**ACTION ITEM**. Repeat the lines below exactly as written, please, from the line with "Click the red 2 badge on 解绑中的客户" to the line with "This screenshot has height=233, width=465.", both lines included, and no others.
::::
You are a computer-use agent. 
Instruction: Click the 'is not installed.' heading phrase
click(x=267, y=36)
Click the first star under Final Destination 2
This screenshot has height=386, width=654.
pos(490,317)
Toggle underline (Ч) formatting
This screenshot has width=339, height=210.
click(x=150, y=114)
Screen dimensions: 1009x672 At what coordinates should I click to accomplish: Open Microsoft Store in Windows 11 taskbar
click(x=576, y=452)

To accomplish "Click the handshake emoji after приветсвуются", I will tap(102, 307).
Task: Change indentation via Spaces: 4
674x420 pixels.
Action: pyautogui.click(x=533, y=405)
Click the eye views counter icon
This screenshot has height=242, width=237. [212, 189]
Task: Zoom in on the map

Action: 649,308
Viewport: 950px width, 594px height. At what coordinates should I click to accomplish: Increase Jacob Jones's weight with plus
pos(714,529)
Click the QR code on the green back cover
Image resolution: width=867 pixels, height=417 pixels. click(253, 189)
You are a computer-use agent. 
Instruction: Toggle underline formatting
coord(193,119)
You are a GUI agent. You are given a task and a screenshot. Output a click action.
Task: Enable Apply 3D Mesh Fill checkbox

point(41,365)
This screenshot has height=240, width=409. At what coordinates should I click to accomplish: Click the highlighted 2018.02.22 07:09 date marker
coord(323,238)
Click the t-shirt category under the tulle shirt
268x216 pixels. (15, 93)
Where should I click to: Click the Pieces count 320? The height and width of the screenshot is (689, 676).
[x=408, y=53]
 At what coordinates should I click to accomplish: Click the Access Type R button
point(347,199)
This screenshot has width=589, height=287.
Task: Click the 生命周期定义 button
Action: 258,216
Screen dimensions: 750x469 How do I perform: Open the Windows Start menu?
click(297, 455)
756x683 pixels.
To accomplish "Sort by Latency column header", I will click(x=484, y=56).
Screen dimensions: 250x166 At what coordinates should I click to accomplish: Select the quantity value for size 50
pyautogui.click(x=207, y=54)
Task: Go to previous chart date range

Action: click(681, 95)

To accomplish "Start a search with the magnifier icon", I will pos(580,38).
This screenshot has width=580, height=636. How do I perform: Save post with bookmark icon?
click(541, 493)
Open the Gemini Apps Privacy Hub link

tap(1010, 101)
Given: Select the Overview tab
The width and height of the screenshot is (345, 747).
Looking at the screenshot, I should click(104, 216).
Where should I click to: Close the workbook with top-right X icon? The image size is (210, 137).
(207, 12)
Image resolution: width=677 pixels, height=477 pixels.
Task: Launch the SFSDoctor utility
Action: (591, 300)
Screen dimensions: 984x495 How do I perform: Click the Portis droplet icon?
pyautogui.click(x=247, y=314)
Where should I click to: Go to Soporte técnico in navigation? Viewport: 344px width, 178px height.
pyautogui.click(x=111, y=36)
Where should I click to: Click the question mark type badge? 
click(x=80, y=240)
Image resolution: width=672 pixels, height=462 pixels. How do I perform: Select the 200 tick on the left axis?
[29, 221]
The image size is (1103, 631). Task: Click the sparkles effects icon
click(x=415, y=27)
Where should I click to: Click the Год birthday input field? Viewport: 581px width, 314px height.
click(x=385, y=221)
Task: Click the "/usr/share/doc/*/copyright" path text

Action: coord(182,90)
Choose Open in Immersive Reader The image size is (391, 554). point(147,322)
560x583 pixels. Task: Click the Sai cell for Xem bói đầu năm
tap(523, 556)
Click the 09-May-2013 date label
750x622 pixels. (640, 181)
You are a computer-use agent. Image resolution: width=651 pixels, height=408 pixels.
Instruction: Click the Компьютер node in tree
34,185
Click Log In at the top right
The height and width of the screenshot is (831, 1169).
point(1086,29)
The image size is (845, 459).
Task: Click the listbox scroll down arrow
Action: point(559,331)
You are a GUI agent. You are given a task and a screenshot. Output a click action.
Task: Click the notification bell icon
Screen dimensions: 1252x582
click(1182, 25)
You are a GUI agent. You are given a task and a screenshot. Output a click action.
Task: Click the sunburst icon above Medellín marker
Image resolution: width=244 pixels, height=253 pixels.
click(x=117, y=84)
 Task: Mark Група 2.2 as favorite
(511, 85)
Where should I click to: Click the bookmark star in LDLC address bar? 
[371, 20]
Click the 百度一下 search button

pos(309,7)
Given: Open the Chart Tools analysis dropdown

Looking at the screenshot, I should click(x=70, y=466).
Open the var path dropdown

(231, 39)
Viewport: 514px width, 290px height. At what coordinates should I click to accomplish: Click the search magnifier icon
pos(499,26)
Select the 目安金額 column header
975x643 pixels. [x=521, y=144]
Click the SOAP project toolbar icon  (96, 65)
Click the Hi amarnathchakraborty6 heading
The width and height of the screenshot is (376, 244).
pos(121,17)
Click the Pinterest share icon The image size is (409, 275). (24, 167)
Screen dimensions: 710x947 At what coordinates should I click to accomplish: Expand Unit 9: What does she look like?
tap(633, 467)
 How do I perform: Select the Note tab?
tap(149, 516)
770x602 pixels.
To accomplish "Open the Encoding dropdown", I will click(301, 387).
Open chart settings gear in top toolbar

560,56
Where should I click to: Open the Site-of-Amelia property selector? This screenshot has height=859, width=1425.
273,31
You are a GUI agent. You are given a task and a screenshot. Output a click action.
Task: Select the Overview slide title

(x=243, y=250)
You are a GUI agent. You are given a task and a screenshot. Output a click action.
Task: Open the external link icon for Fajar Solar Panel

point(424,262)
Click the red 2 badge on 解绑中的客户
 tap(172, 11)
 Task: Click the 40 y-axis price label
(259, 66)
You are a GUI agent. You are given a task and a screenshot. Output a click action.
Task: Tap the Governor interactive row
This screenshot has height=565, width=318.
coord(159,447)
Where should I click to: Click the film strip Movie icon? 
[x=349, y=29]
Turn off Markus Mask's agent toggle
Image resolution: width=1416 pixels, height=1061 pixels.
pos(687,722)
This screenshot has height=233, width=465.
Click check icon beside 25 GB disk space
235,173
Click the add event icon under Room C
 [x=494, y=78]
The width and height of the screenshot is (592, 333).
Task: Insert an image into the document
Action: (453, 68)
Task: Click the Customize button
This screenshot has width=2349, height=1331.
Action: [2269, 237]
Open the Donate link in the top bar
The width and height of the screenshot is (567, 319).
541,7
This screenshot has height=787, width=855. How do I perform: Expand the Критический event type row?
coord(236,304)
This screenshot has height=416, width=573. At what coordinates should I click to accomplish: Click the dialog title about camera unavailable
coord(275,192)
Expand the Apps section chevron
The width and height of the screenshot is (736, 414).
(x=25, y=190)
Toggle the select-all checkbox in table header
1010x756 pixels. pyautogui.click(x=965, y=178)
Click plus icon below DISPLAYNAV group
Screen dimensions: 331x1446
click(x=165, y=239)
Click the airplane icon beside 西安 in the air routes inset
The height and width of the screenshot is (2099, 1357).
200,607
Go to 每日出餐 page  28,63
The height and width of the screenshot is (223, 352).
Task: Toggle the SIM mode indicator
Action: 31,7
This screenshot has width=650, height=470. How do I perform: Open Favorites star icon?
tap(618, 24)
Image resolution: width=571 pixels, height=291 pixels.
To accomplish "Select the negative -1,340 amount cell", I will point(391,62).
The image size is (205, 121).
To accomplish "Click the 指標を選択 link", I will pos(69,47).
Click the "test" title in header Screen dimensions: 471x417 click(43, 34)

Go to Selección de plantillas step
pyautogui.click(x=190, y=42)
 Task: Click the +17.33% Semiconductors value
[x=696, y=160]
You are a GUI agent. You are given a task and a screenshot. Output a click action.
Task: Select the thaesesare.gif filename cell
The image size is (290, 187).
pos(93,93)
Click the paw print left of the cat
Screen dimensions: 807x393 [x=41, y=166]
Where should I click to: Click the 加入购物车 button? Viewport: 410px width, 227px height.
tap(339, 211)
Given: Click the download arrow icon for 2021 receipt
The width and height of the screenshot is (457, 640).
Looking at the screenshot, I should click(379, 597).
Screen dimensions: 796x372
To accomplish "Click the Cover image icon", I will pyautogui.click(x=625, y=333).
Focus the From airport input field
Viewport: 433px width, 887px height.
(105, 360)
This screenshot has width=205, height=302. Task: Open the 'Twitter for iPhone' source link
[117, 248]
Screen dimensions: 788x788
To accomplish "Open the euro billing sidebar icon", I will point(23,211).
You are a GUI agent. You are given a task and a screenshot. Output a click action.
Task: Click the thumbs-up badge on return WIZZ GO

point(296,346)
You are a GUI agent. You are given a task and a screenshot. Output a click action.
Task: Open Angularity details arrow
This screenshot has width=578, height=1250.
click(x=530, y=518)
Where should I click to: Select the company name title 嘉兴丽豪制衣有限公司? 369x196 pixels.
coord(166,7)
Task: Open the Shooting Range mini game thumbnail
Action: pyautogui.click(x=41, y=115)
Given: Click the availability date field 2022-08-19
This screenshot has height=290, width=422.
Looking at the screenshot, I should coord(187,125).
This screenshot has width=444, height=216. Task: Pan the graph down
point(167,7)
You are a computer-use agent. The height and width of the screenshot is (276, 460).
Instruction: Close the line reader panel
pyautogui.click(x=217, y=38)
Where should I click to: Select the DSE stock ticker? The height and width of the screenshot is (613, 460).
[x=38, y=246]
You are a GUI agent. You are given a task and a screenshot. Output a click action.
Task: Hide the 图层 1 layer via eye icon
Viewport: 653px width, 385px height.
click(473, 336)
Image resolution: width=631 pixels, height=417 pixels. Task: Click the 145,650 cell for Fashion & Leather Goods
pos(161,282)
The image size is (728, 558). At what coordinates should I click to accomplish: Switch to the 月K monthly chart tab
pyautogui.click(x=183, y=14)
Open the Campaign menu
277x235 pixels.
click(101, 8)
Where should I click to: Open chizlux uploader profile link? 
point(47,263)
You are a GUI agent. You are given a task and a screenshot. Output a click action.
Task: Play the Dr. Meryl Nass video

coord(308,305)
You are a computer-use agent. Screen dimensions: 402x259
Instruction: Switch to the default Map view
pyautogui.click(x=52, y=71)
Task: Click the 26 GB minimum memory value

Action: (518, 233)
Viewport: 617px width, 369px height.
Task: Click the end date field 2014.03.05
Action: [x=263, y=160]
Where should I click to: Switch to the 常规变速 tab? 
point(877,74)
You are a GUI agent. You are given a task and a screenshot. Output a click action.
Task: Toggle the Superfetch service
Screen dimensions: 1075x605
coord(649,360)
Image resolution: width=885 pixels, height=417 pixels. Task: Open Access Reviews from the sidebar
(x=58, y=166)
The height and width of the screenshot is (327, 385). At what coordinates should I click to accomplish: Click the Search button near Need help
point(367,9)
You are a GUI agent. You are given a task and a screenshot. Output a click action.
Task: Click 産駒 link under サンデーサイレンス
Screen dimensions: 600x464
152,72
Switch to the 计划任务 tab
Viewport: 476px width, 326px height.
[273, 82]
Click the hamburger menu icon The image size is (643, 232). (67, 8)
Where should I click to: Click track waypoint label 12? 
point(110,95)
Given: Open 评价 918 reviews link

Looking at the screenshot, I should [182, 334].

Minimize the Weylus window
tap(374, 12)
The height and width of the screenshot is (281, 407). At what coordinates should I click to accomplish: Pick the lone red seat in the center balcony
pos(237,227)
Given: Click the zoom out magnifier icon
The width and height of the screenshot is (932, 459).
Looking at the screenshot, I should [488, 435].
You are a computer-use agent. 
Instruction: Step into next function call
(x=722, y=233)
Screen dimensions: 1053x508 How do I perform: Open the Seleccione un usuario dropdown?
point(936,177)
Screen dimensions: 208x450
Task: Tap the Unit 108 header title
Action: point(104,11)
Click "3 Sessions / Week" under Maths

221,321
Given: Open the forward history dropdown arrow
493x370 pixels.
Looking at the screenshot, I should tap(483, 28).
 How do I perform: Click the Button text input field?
::::
**ANSWER SPACE**.
Click the red 2 badge on 解绑中的客户
 tap(172, 11)
 Task: Click the 40 y-axis price label
(259, 66)
You are a GUI agent. You are given a task and a screenshot. Output a click action.
Task: Tap the Governor interactive row
This screenshot has height=565, width=318.
coord(159,447)
Where should I click to: Click the film strip Movie icon? 
[x=349, y=29]
Turn off Markus Mask's agent toggle
Image resolution: width=1416 pixels, height=1061 pixels.
pos(687,722)
This screenshot has height=233, width=465.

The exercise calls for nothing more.